CC2D2A – Joubert syndrome

CC2D2A encodes a coiled-coil and C2 domain–containing protein essential for primary cilium formation and basal body function. Biallelic pathogenic variants in CC2D2A cause Joubert syndrome (JS), an autosomal recessive neurodevelopmental ciliopathy characterized by the “molar tooth sign,” hypotonia, ataxia, global developmental delay, oculomotor apraxia, and variable respiratory dysregulation (PMID:27959436).

Genetic evidence for CC2D2A in JS includes initial reports of compound heterozygous mutations c.2581G>A (p.Asp861Asn) and c.2848C>T (p.Arg950Ter) segregating with disease in a JS family (PMID:27959436). Subsequent large‐scale studies identified CC2D2A variants in 53 unrelated JS patients with biallelic alleles across diverse populations (PMID:36319078). Genotype–phenotype correlation analyses in 209 families show that truncating null alleles preferentially lead to Meckel syndrome, whereas missense and hypomorphic alleles produce JS (20 subjects; PMID:19777577).

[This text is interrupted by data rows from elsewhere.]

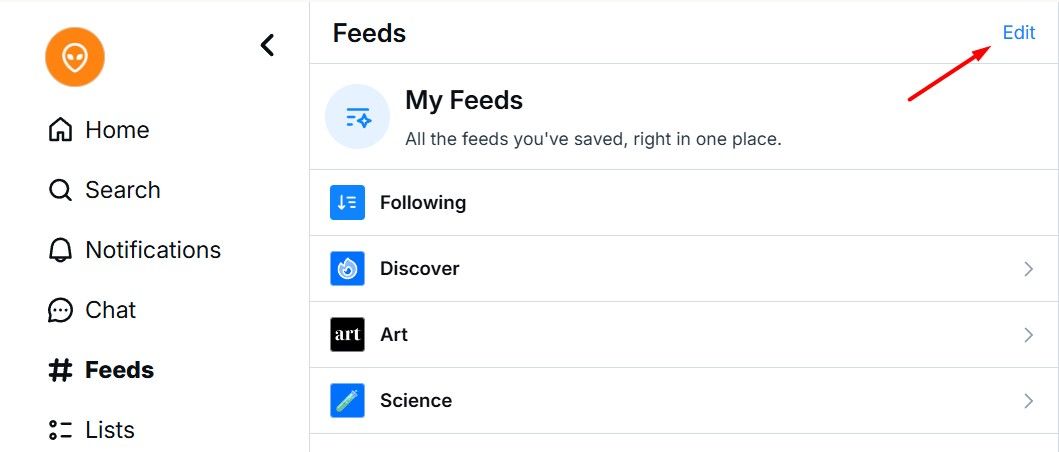Click the Edit link in Feeds header
Screen dimensions: 1059x452
coord(1018,33)
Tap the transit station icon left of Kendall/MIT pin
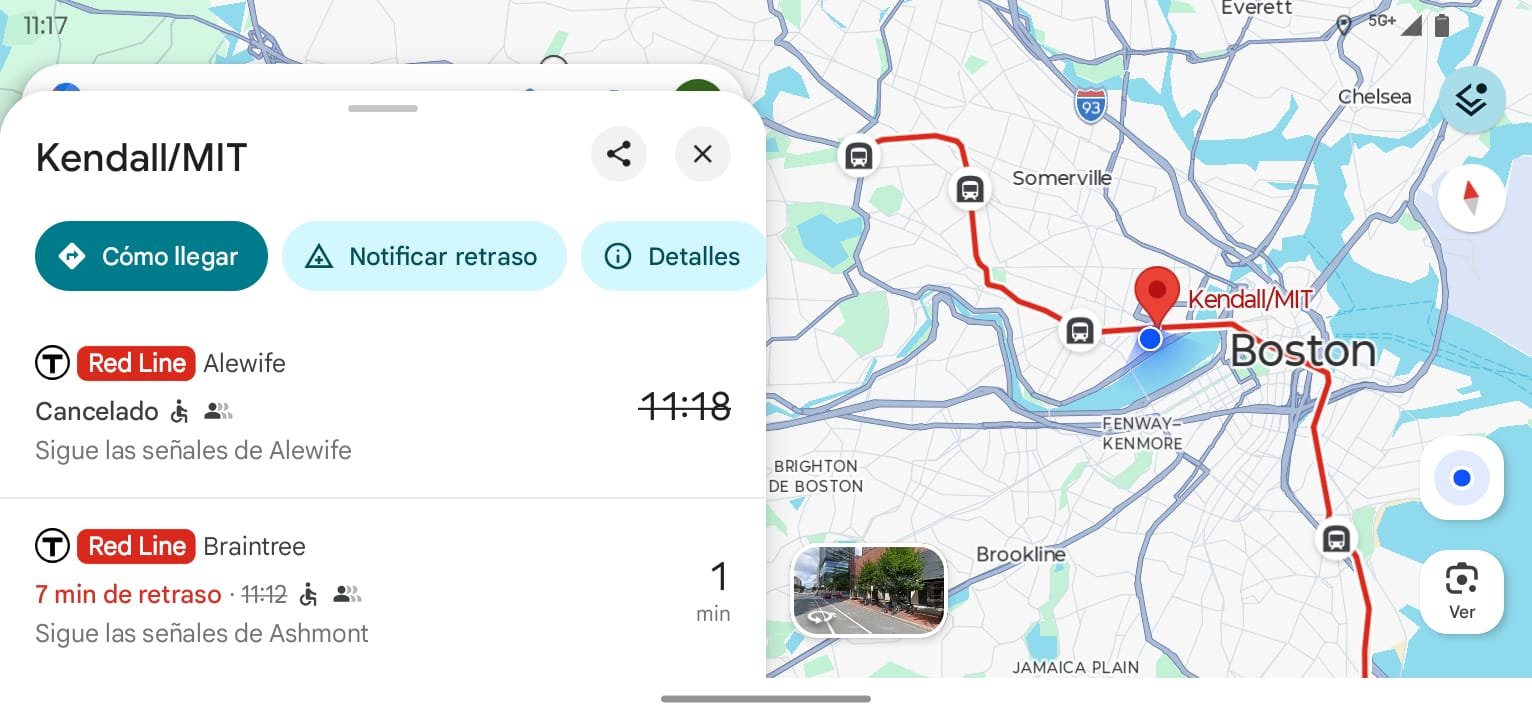 click(x=1079, y=330)
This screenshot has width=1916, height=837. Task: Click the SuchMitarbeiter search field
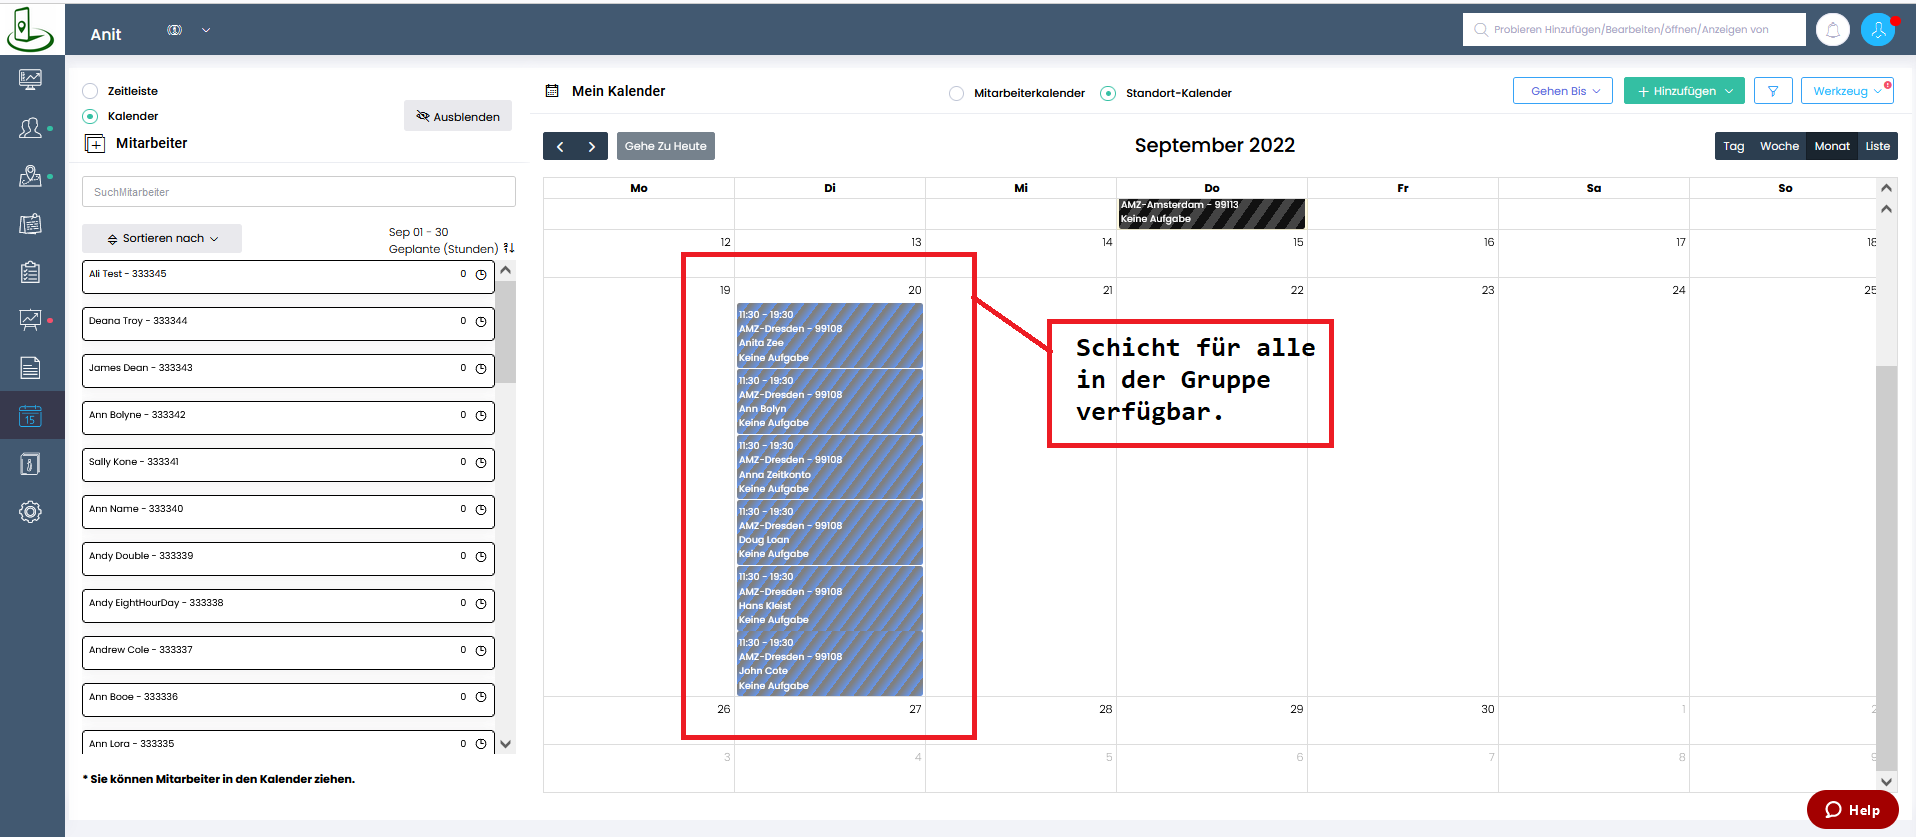click(298, 192)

The spectrum of CC2D2A variants in JS encompasses missense, nonsense, splice‐site, frameshift, deep intronic, and structural changes, including an exonic LINE‐1 insertion identified by long-read sequencing (PMID:36765129). A representative pathogenic variant is c.2848C>T (p.Arg950Ter), recurrently observed in JS cohorts and linked to severe neurodevelopmental outcomes when homozygous (PMID:27959436).

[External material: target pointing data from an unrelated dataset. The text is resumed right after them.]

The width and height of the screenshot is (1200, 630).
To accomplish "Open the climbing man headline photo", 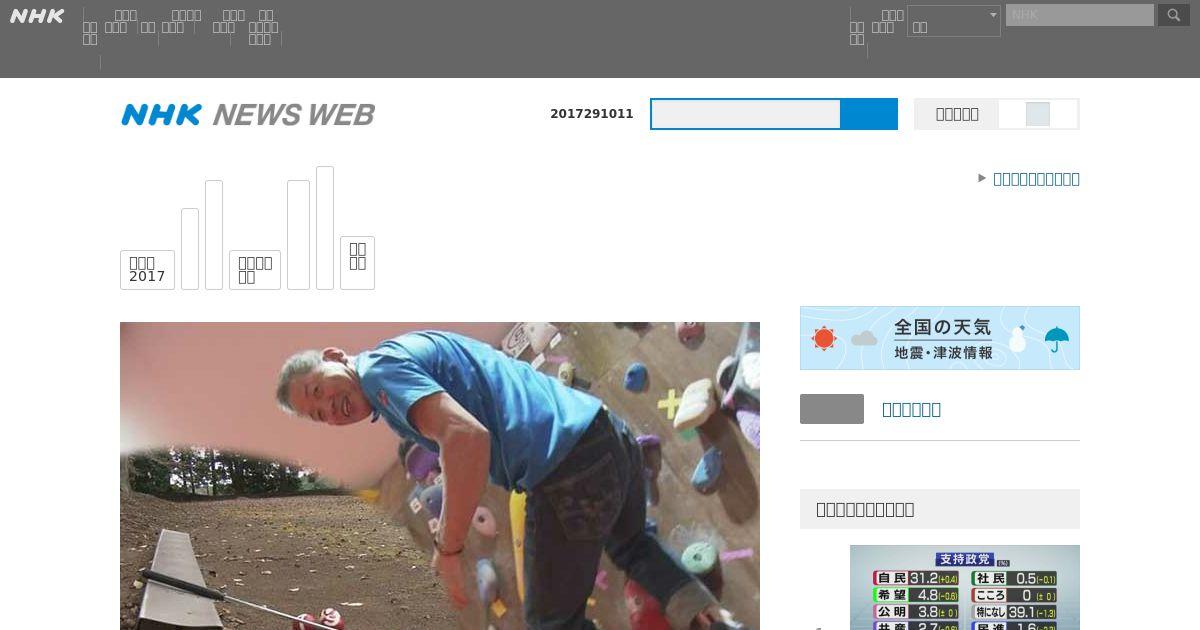I will tap(440, 476).
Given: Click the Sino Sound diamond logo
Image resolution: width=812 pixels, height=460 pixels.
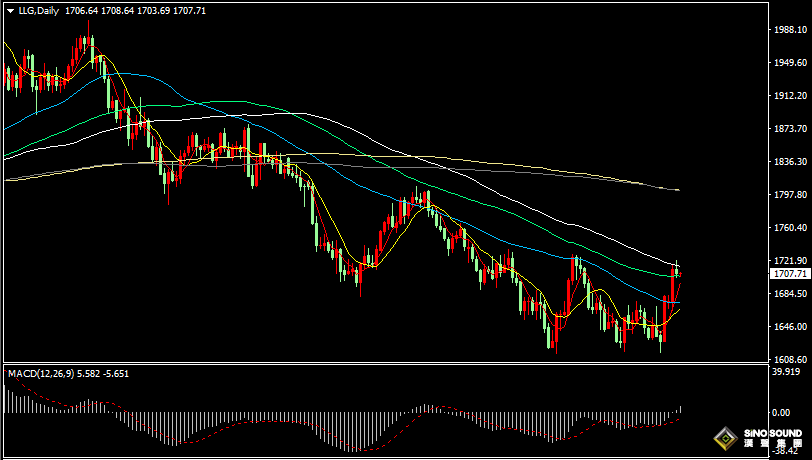Looking at the screenshot, I should [x=722, y=438].
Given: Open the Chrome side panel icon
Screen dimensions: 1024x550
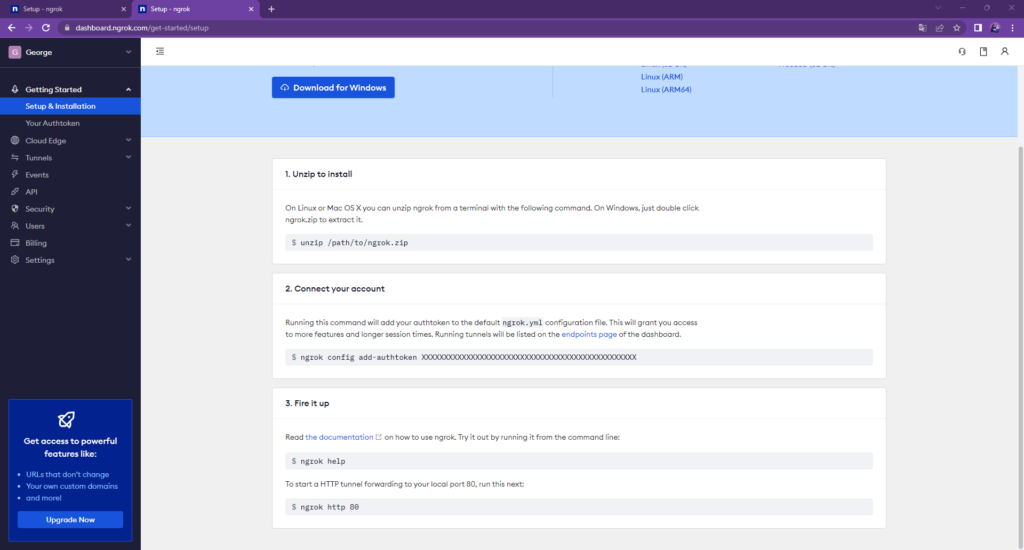Looking at the screenshot, I should tap(978, 28).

Phenotypic variability in CC2D2A-related JS includes classic cerebellar vermis hypoplasia with molar tooth sign (HP:0002419), intellectual disability (HP:0001249), global developmental delay (HP:0001263), hypotonia (HP:0001252), ataxia (HP:0001251), and oculomotor apraxia (HP:0000657). Patients with CC2D2A variants also show an increased prevalence of ventriculomegaly and seizures compared with non‐CC2D2A JS cases (p<0.0001 and p=0.024, respectively; PMID:22241855).

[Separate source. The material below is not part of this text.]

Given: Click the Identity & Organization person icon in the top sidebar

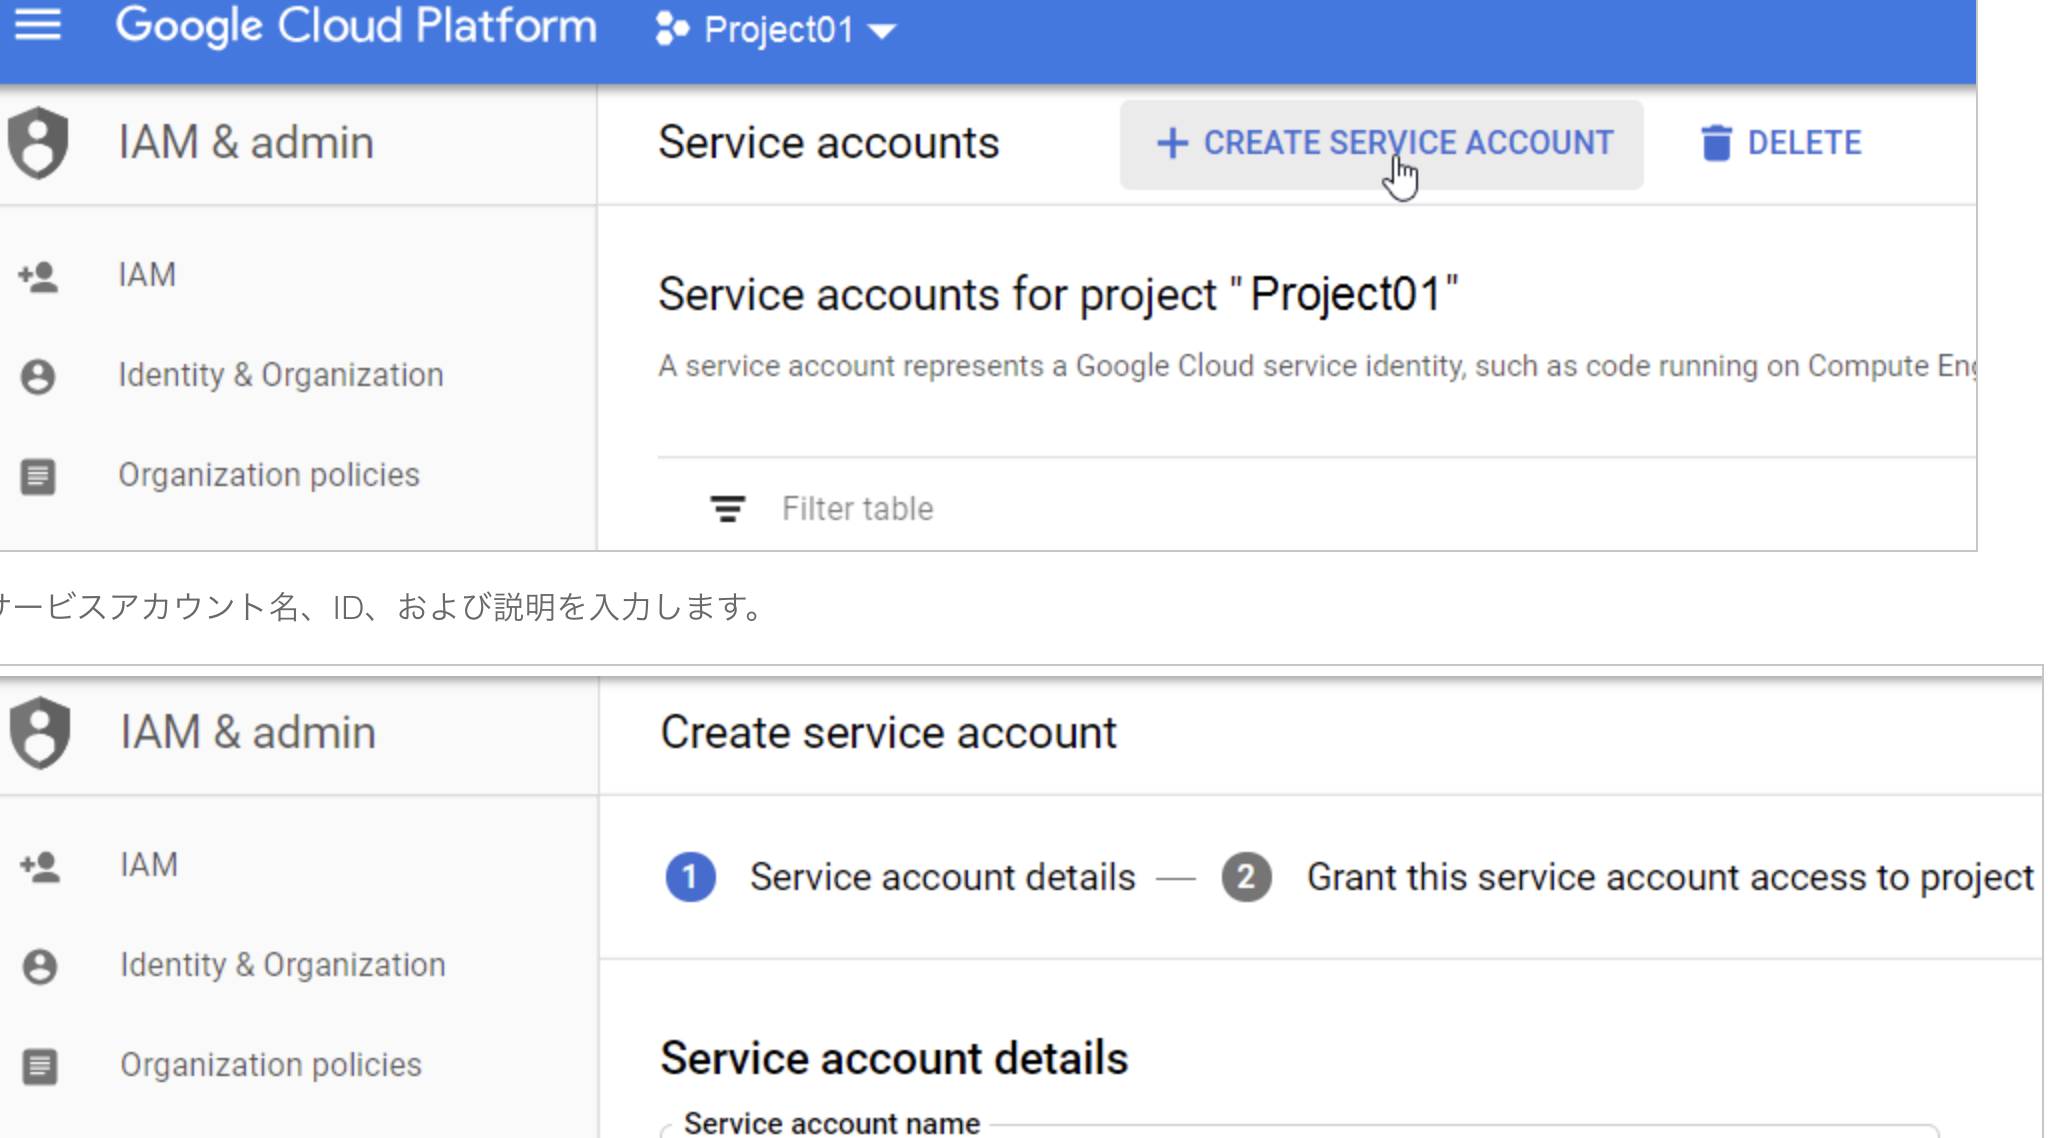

Functional studies demonstrate CC2D2A localization at the ciliary basal body with direct interaction with CEP290 (PMID:18950740). In zebrafish, the sentinel CC2D2A ortholog loss‐of‐function causes pronephric cysts—an in vivo model of ciliopathy kidney disease—and genetic interaction with cep290 confirms shared ciliopathy pathways. Patient‐derived iPSC‐based neuronal differentiation models carrying CC2D2A mutations reveal impaired midhindbrain precursor development and defective cilium morphology, recapitulating neural defects in JS (PMID:38502237).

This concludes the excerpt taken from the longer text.